_PROBLEMS AND TASKS:_
a – Summarize the Arthurian manuscripts excerpt below in two sentences.
b – Answer these questions from the Arthurian manuscripts excerpt below, one line each:
(i) In what unit are the measurements expressed?
(ii) What do `text-height` and `text-width` describe?
(iii) What is named as the most basic way of plotting?
c – Please rewrite the paragraph of the Arthurian manuscripts excerpt below that begins "In Python, there are" as a short bulleted list that keeps its main facts.

_GIVEN TEXT:_

======

For this sprint, let us return to the Arthurian manuscripts data.

In [None]:
df = pd.read_csv("../../datasets/arthur/manuscripts.csv", index_col=0)
df

Let us focus on the two pairs of physical measurements that we have here:
- `leaf-height` and `leaf-width` (which describe the size of the full pages of each book)
- `text-height` and `text-width` (which describe the size of the text area on the pages)

Both measurements are expressed in millimeters.

To avoid the NAs, we'll stick to the complete cases:

In [None]:
dimensions = df[["leaf-height", "leaf-width", "text-height", "text-width"]].dropna()
dimensions

## Matplotlib and Seaborn and Pandas and Plotly and....

In Python, there are are *many* ways of plotting data. Here we will cover only some of the most common ones that you are likely to see in the wild. The most basic way of plotting is to use the methods built right in to `pandas`. These are pretty simplistic, but they are a great way for you to inspect the data visually as you're working with it.

We all know what a typical book looks like and, in fact, the average dimensions of books haven't changed all that much in the past centuries. It is obvious, for instance, that the height of a book is related to the width of the book. We can be excused for hypothesizing: "the higher a page, the wider a page". In the rest of this course, we'll return to this relationship very often and develop much more principled approaches to characterize such a relationship (or "correlation") between two variables. For now, however, let us assume that we just received this dataset and we're still exploring it.

======

_RECORD EXCERPTS:_
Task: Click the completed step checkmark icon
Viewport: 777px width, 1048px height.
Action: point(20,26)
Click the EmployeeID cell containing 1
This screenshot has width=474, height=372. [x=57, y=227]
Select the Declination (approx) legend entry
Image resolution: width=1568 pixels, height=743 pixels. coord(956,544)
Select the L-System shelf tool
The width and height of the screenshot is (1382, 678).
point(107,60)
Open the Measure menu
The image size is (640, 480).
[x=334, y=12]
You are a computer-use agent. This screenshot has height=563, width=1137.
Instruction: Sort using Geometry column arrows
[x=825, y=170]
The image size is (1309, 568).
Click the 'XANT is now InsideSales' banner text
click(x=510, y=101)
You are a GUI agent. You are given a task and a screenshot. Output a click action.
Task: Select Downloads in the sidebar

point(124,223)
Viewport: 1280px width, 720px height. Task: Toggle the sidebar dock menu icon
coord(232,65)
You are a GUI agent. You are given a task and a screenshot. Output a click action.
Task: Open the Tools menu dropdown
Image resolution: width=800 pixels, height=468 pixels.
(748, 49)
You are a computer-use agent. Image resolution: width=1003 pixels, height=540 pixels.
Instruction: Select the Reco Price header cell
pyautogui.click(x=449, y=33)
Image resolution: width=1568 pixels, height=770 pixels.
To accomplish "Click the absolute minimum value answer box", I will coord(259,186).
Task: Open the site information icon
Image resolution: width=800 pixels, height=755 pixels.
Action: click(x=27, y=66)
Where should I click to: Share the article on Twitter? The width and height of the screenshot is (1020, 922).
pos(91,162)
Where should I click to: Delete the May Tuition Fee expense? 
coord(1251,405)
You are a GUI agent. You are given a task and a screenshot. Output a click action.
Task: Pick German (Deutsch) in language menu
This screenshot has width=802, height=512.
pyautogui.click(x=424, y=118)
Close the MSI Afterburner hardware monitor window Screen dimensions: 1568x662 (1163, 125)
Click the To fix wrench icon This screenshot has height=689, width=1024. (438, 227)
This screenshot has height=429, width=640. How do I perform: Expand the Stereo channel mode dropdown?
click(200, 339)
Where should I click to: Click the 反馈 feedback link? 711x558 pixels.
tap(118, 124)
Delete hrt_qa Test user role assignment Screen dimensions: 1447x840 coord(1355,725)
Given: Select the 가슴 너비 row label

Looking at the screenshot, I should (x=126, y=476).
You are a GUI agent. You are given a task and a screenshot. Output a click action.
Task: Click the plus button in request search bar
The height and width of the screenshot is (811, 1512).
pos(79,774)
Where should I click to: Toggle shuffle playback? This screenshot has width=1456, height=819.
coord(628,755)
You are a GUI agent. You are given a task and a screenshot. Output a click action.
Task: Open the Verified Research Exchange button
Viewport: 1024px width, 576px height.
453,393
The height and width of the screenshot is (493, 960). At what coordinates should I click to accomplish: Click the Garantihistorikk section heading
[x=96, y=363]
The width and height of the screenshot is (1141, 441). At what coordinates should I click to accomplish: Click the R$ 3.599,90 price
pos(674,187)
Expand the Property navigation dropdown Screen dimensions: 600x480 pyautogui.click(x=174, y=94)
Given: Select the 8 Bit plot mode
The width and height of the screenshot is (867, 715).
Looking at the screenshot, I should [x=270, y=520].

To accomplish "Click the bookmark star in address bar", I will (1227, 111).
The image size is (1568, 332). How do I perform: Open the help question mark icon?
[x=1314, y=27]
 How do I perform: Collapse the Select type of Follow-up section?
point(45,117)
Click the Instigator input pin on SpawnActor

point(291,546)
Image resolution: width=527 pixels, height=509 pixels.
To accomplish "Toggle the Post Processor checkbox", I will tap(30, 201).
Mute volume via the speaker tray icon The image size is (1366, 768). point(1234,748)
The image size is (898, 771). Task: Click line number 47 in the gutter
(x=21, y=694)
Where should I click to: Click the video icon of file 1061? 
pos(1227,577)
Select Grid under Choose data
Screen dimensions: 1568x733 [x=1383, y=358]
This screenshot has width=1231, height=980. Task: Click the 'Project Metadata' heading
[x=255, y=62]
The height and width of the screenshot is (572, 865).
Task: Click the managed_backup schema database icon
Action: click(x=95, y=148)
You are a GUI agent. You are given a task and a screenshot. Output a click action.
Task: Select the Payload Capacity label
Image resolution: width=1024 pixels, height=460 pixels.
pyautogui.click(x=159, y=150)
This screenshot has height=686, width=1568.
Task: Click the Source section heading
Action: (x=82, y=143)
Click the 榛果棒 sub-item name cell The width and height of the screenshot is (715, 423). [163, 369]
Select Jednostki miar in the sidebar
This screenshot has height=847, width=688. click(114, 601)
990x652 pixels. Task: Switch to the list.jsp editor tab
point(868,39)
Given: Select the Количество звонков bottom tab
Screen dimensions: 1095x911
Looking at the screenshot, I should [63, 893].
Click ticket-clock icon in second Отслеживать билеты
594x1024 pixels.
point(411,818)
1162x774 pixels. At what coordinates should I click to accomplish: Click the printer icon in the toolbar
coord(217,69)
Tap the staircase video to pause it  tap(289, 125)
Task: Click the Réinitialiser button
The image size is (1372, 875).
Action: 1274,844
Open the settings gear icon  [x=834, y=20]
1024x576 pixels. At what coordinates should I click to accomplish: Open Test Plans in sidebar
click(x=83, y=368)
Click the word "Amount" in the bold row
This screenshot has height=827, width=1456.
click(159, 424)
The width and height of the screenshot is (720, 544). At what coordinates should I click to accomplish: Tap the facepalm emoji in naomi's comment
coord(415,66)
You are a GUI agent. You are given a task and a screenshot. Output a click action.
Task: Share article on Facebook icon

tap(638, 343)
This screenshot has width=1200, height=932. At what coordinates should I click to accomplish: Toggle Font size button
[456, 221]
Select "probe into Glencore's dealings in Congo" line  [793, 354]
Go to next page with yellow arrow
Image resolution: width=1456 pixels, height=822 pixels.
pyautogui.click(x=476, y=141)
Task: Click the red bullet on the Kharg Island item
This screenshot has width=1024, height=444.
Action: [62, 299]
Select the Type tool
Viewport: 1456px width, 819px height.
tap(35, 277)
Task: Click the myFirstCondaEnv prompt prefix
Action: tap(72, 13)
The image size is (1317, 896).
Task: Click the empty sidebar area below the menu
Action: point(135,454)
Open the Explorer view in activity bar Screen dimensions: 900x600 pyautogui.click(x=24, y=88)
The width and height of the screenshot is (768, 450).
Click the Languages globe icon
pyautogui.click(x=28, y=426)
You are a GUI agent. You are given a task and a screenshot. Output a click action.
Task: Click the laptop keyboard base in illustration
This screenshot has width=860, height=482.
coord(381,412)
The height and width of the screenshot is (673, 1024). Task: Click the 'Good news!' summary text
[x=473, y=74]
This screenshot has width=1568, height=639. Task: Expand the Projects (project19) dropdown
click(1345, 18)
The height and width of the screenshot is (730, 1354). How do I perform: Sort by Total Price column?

======

_SOLUTIONS PER TASK:_
a – The excerpt returns to the Arthurian manuscripts data and focuses on two pairs of measurements in millimeters: leaf height and width for the full pages, and text height and width for the text area. It keeps only complete cases to avoid NAs, notes that Python has many ways of plotting, with pandas' built-in methods as the most basic, and raises the hypothesis that the higher a page, the wider it is.

b –
(i) Millimeters.
(ii) The size of the text area on the pages.
(iii) The methods built into `pandas`.

c –
- Python offers many ways of plotting data.
- Only some of the most common ones, likely to be seen in the wild, are covered here.
- The most basic way is to use the methods built into `pandas`.
- These methods are fairly simplistic but a great way to inspect the data visually while working with it.